/---
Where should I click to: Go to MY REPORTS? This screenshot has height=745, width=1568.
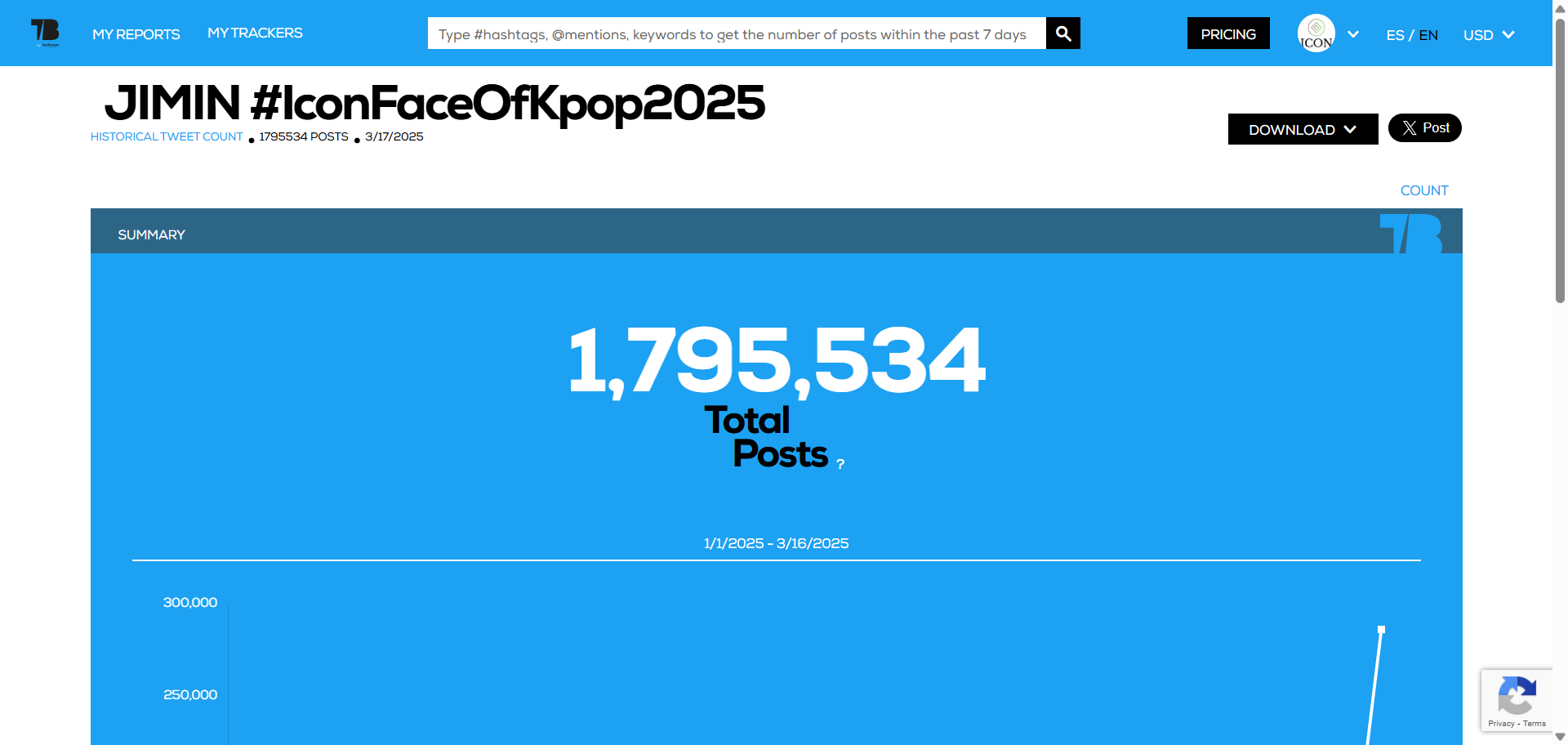136,34
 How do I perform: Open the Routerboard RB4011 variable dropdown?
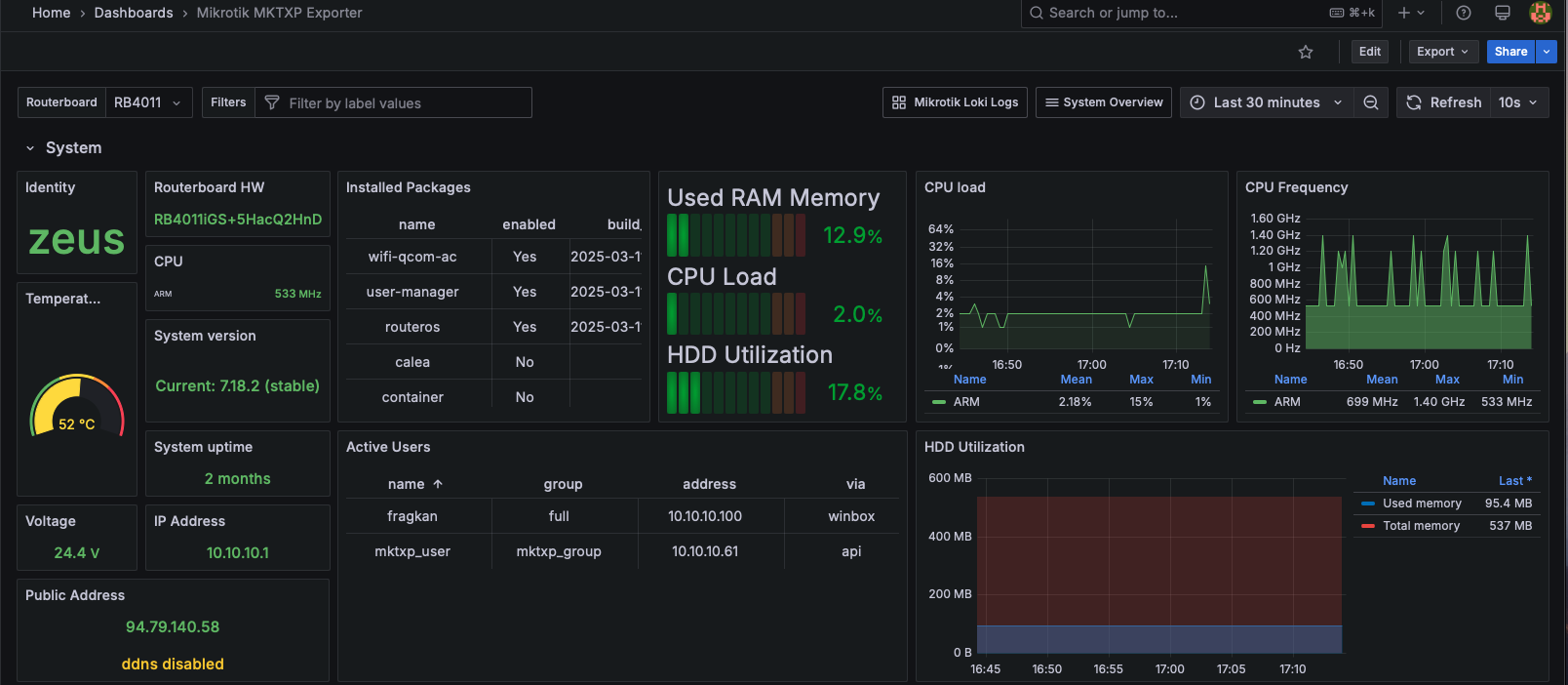[x=148, y=102]
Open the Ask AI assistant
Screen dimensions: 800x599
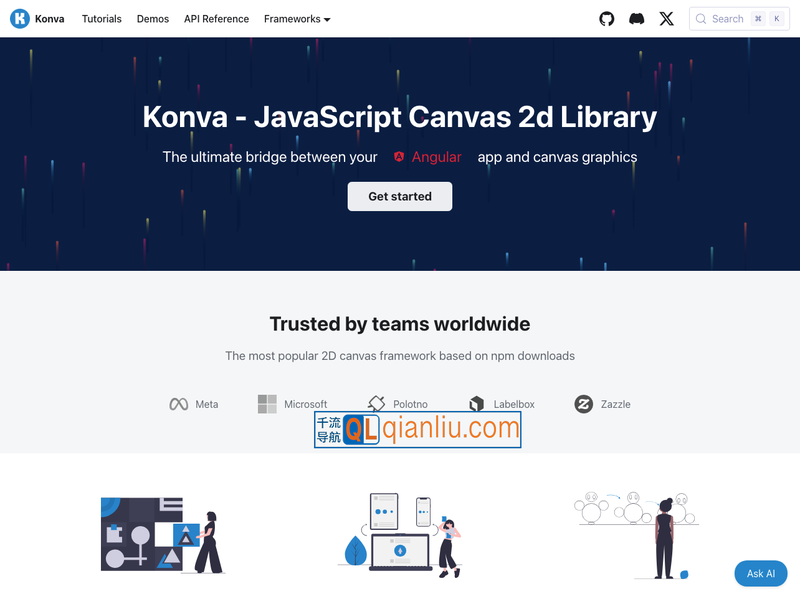click(760, 573)
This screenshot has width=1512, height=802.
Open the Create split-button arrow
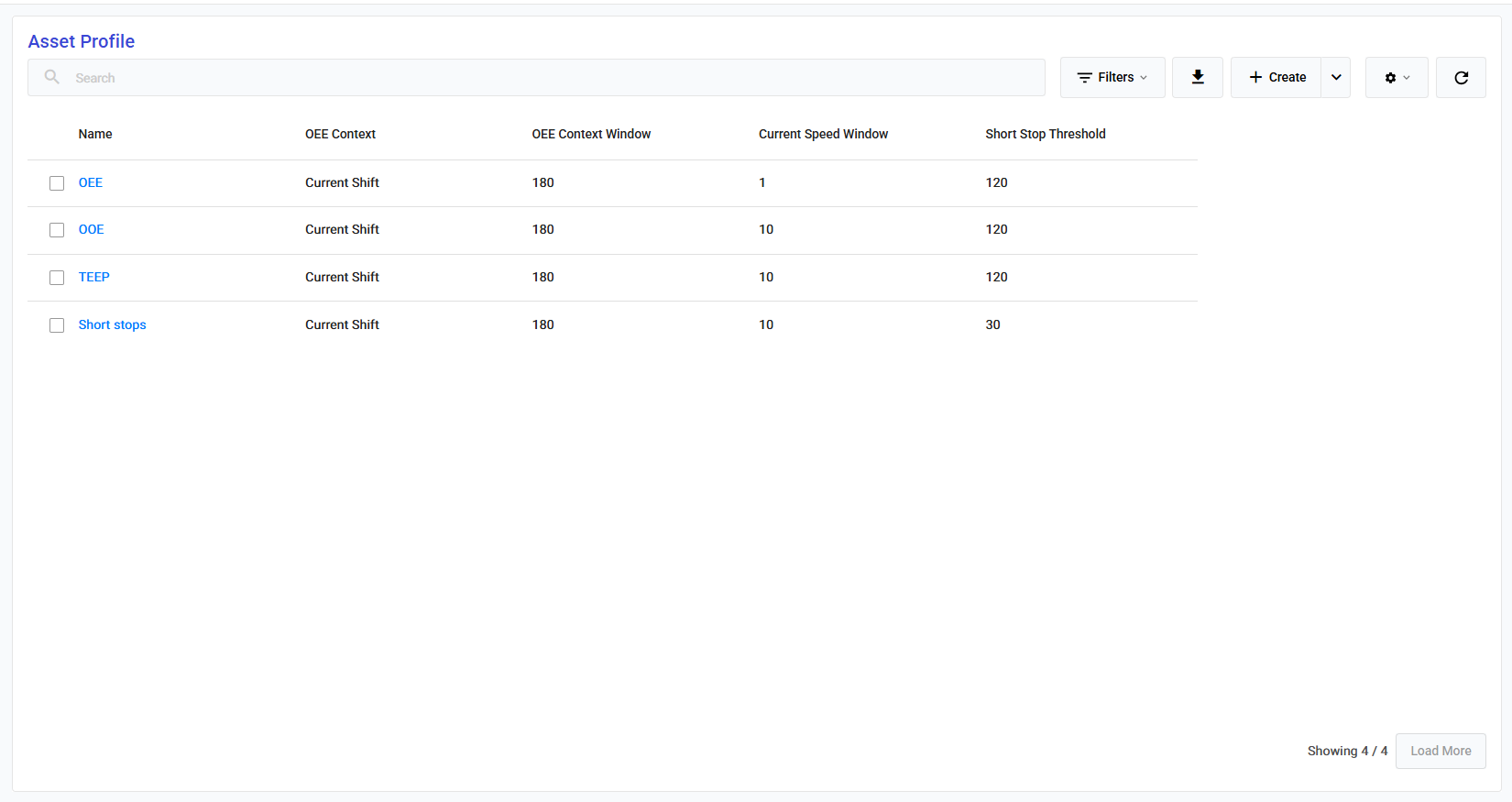pyautogui.click(x=1336, y=78)
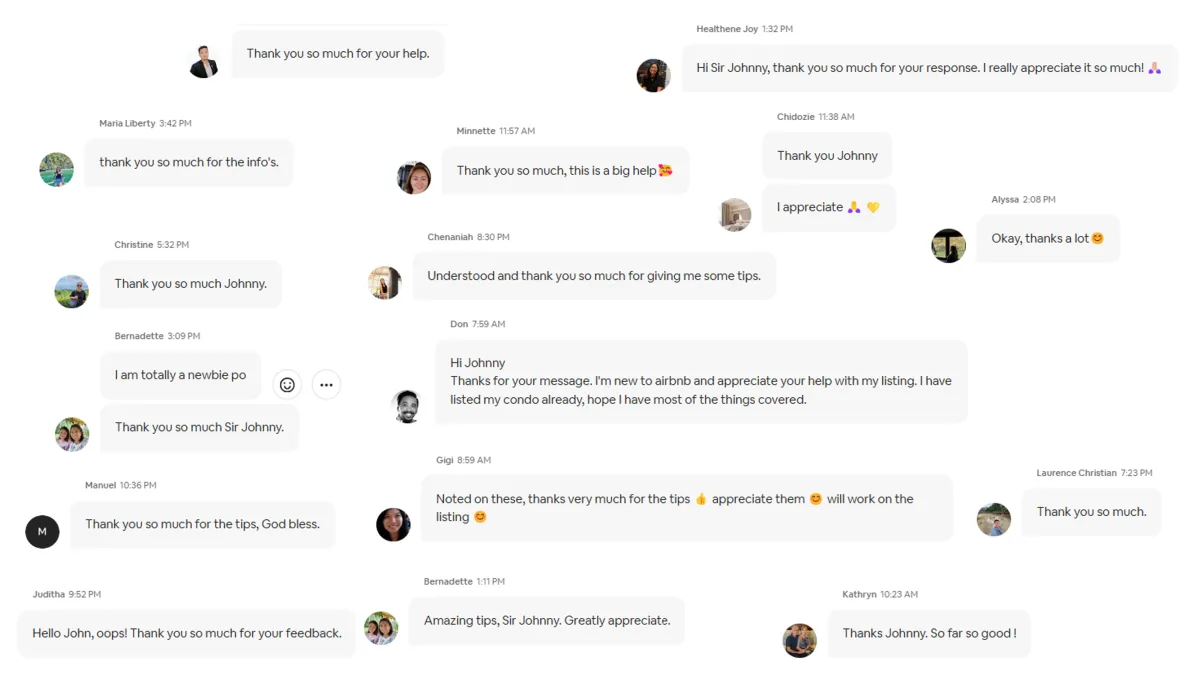Click Gigi's profile photo
Image resolution: width=1200 pixels, height=675 pixels.
(393, 524)
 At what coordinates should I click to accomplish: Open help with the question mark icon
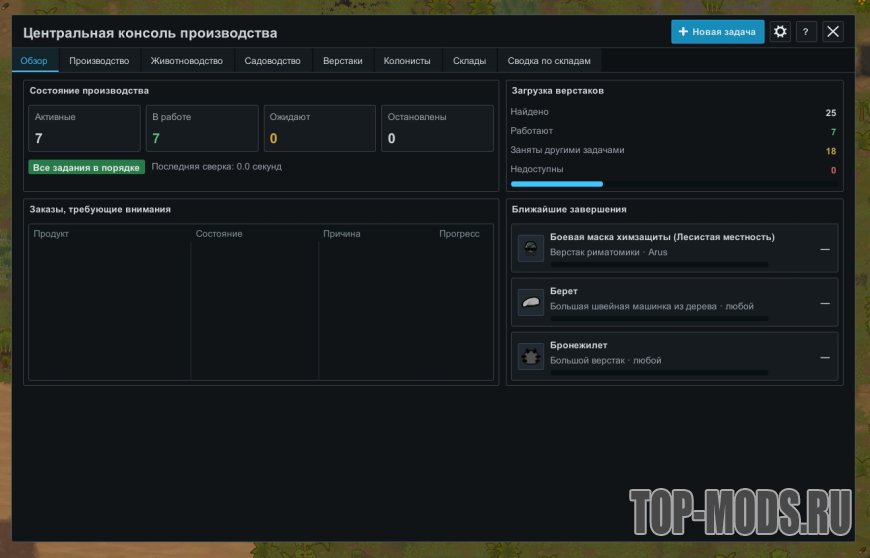click(806, 32)
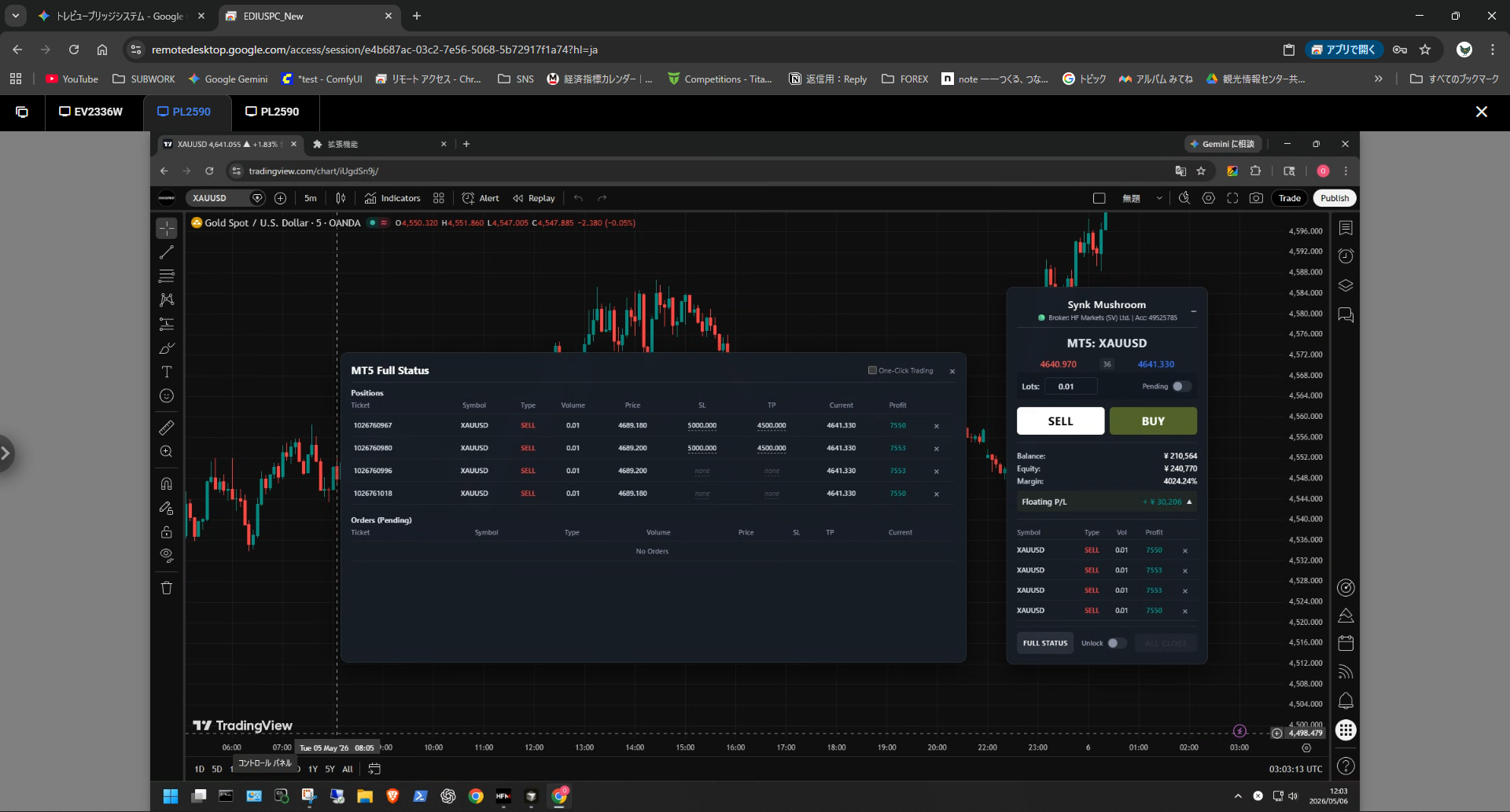Edit the Lots input field
This screenshot has width=1510, height=812.
tap(1071, 386)
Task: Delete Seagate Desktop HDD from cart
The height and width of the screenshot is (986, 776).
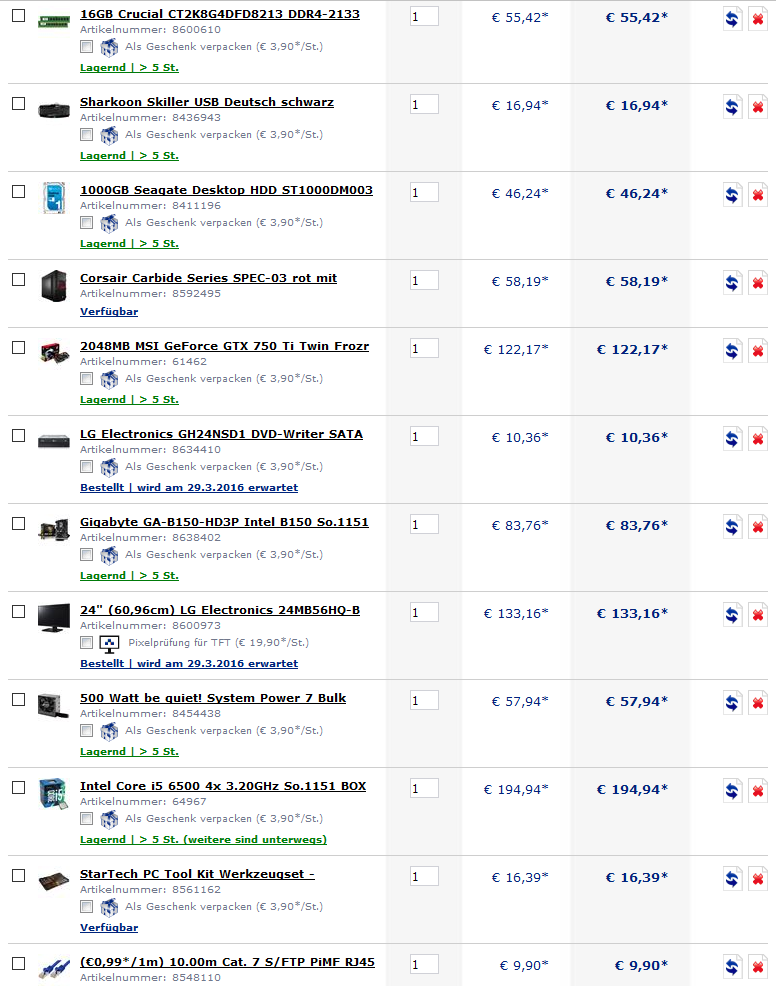Action: pyautogui.click(x=758, y=196)
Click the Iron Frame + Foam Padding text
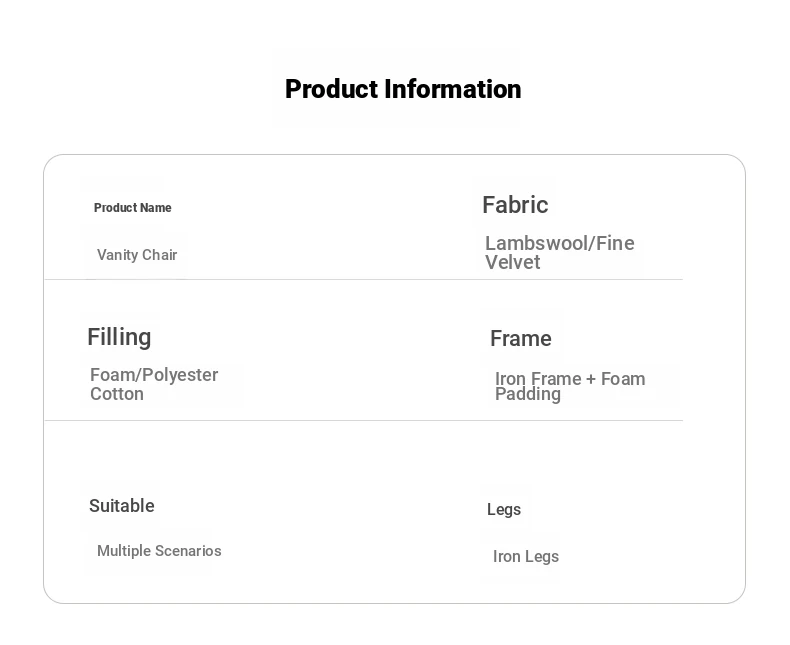Viewport: 790px width, 645px height. 570,386
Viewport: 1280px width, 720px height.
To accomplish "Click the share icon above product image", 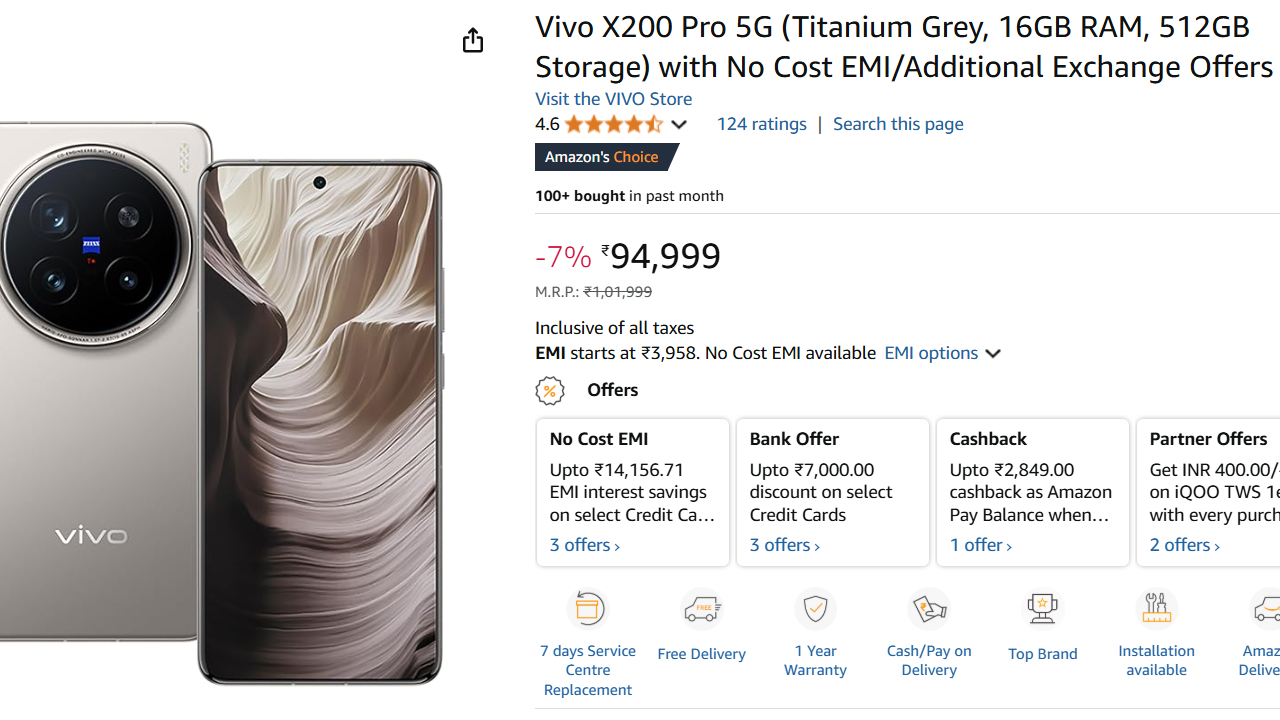I will tap(473, 40).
\---
Return, exactly as they stand, the lines above from the one with "Open the Create split-button arrow" to the one with "Viewport: 1280px width, 720px height.", omitting any pictures among them.

* _COMPLETED TASK_
Open the Create split-button arrow
pyautogui.click(x=1336, y=78)
Click Gigi's profile photo
Image resolution: width=1200 pixels, height=675 pixels.
(393, 524)
 At what coordinates should I click to accomplish: Open help with the question mark icon
click(806, 32)
Edit the Lots input field
This screenshot has width=1510, height=812.
tap(1071, 386)
Task: Delete Seagate Desktop HDD from cart
The height and width of the screenshot is (986, 776).
Action: pyautogui.click(x=758, y=196)
Click the Iron Frame + Foam Padding text
Viewport: 790px width, 645px height. 570,386
Viewport: 1280px width, 720px height.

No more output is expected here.